Where b is a boolean. Cancel the reduction if b is false and validate it if b is true. If b is true, the extension and reduction matrices have to be set previously.

mf.reduce_to_basic_dof(idof)

Set the reduction and extension matrices corresponding to keep only the basic dofs present in idof. The parameter idof is either a dal::bit_vector or a std::set<size_type>. This is equivalent to the use of a getfem::partial_mesh_fem object.

Obtaining generic mesh_fem‘s

It is possible to use the function:

const mesh_fem &getfem::classical_mesh_fem(const getfem::mesh &mymesh, dim_type K);

to get a classical polynomial mesh_fem of order K on the given mymesh. The returned mesh_fem will be destroyed automatically when its linked mesh is destroyed. All the mesh_fem built by this function are stored in a cache, which means that calling this function twice with the same arguments will return the same mesh_fem object. A consequence is that you should NEVER modify this mesh_fem!

The partial_mesh_fem object

The getfem::partial_mesh_fem object defined in the file getfem_partial_mesh_fem.h allows to reduce a getfem::mesh_fem object to a set of dofs. The interest is this is not a complete description of a finite element method, it refers to the original getfem::mesh_fem and just add reduction and extension matrices. For instance, you can reduce a mesh_fem obtained by the function getfem::classical_mesh_fem(mesh, K) to obtain a finite element method on a mesh region (which can be a boundary). The getfem::partial_mesh_fem is in particular used to obtain multiplier description to prescribed boundary conditions.

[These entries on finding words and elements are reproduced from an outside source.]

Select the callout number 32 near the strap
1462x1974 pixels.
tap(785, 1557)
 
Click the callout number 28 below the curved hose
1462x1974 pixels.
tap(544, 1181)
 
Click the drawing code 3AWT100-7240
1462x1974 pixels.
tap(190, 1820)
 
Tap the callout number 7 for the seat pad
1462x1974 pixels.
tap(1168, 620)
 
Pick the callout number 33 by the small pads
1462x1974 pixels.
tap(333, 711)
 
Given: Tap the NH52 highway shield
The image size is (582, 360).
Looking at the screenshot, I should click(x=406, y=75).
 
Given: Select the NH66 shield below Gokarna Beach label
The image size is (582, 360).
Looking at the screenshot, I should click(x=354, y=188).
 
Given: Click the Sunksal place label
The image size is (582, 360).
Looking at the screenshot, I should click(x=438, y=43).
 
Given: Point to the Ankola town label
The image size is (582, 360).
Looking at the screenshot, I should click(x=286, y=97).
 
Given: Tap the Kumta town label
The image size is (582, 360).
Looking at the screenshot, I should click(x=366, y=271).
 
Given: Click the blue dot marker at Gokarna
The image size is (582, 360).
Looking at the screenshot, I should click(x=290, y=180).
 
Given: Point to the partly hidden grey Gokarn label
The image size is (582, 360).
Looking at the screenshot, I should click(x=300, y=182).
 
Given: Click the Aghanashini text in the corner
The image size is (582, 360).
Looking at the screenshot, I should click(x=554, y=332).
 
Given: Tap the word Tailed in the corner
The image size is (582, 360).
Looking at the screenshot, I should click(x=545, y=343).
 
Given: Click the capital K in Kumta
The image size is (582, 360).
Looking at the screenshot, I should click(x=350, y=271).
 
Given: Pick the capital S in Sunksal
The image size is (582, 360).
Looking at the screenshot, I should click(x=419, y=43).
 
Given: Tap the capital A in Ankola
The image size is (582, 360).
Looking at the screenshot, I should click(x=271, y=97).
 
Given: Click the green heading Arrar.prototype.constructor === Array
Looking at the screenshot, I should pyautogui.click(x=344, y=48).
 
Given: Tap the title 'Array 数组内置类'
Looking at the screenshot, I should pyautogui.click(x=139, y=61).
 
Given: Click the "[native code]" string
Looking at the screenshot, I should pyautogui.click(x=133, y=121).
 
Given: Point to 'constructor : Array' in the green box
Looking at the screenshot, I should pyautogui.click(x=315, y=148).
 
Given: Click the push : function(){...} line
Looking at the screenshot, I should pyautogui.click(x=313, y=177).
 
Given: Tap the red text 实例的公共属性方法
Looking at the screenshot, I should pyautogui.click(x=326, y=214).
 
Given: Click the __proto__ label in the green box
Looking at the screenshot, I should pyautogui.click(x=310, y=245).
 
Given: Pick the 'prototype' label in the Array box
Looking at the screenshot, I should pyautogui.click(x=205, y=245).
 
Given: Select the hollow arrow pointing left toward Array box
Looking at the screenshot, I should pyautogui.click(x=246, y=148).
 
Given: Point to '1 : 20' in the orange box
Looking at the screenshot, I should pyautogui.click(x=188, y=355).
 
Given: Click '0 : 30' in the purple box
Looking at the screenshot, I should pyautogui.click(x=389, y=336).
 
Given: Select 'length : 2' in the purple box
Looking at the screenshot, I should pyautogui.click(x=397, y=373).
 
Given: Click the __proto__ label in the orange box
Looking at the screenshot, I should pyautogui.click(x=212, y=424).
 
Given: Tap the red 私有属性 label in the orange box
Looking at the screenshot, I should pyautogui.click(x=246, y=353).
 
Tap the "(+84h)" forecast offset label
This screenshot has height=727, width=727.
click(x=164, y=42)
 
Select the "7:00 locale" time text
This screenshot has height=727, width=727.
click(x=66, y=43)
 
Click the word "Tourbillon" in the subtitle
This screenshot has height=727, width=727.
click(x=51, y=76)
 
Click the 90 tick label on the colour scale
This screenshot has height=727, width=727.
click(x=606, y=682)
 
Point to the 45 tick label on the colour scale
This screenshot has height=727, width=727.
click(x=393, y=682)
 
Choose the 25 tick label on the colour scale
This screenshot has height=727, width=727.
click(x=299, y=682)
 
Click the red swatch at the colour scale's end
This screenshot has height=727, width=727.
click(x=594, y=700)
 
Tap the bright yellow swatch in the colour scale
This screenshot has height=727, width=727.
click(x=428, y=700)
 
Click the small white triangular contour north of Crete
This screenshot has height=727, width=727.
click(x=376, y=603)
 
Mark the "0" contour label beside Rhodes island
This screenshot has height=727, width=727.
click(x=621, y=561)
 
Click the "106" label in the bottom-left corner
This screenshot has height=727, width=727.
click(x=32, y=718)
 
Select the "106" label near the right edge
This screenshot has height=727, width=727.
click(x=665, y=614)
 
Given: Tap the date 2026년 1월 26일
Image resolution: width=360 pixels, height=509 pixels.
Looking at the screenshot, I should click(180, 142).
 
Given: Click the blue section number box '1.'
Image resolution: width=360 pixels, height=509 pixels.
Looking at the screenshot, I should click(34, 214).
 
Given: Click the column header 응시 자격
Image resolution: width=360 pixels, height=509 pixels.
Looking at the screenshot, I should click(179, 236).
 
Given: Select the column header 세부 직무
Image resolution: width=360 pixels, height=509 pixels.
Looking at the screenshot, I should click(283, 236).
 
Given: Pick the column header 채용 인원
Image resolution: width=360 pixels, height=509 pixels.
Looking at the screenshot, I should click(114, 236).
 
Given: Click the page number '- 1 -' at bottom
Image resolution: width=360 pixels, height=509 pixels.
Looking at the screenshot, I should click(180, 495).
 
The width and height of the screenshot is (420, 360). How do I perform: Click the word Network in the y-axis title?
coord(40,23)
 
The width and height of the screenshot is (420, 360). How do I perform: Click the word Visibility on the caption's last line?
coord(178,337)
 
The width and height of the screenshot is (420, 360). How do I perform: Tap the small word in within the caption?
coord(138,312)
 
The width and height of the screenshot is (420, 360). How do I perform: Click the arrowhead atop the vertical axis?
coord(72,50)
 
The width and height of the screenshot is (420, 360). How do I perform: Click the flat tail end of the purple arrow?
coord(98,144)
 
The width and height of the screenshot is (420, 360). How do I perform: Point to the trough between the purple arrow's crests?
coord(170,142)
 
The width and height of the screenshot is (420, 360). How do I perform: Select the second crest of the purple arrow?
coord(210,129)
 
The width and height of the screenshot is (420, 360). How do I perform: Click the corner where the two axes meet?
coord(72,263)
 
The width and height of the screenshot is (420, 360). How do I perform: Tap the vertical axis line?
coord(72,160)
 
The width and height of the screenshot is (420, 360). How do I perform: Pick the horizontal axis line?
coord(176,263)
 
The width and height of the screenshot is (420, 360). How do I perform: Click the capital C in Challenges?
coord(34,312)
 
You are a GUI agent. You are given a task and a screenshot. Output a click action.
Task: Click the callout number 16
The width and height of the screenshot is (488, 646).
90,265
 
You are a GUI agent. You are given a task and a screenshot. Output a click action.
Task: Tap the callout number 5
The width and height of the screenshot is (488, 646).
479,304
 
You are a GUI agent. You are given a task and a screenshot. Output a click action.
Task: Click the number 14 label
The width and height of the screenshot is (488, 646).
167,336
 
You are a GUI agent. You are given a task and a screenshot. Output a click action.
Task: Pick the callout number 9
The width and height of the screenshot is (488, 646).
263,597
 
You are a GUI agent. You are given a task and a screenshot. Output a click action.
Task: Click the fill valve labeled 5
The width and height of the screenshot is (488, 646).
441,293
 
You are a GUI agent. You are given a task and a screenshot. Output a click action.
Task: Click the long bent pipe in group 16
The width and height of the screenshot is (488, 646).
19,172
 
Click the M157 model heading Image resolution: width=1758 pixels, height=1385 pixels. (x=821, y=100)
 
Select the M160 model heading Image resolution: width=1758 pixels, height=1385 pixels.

The declaration of a getfem::partial_mesh_fem object is the following:

getfem::partial_mesh_fem partial_mf(mf);

Then, one has to call the adapt method as follows:

partial_mf.adapt(kept_dof, rejected_elt = dal::bit_vector());

where kept_dof and rejected_elt are some dal::bit_vector. kept_dof is the list of dof indices of the original mesh_fem mf to be kept. rejected_elt is an optional parameter that contains a list of element indices on which the getfem::partial_mesh_fem states that there is no finite element method. This is to avoid unnecessary computations during assembly procedures.